12. The method of claim 1, wherein anti-HIV therapy is followed by
treatment for strengthening of the immune system.
13. The method of claim 1, wherein anti-HIV therapy is accompanied
by treatment for strengthening of the immune system.
14. The method of claim 1, further comprising administering of a
said T-cell depletor or modifier in combination with or followed by
G-CSF or GM-CSF treatment.
15. The method of claim 1, comprising administration of a T-cell
depletor in combination with "conventional" anti-HIV therapy given
either as monotherapy or as a drug cocktail.
16. The method of claim 1, comprising administration of a T-cell
modifier in combination with "conventional" anti-HIV therapy given
either as monotherapy or as a drug cocktail.
Description
[0001] This application claims the benefit of the filing date of
U.S. Provisional Application Ser.
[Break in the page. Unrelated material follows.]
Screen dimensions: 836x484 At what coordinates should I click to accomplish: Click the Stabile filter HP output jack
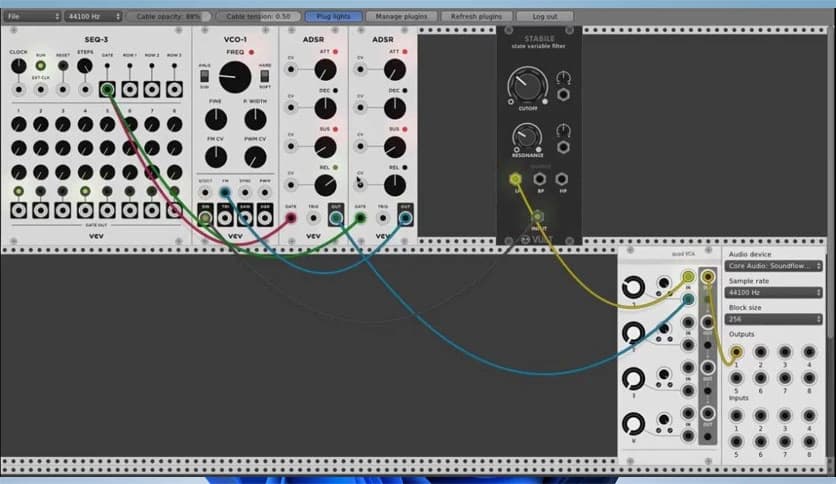coord(563,180)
No. 60/605,173 filed Aug. 30,
2004.
FIELD OF THE INVENTION
[0002] The present invention relates to the treatment of patients
with HIV infection. The invention involves shutting down the body's
immune system in a controlled way by killing T-cells or by
modifying T-cells such that they are no longer recognized by HIV.
In killing T-cells, the HIV virus is killed together with the
infected T-cells and potentially surviving, circulating viruses are
prevented from reproduction. "Conventional" anti-HIV therapy might
be added to this regimen in order to eliminate remaining
viruses.
BACKGROUND OF THE INVENTION
[0003] HIV, like other viruses, cannot reproduce without the aid of
a living cell. Although HIV can infect a number of cells in the
body, its main target is T-cells, or more specifically, CD4 helper
cells. T-cells are an important part of the immune system because
they help facilitate the body's response to many common but
potentially fatal infections. Without enough T-cells, the body's
immune system is unable to defend itself against many infections.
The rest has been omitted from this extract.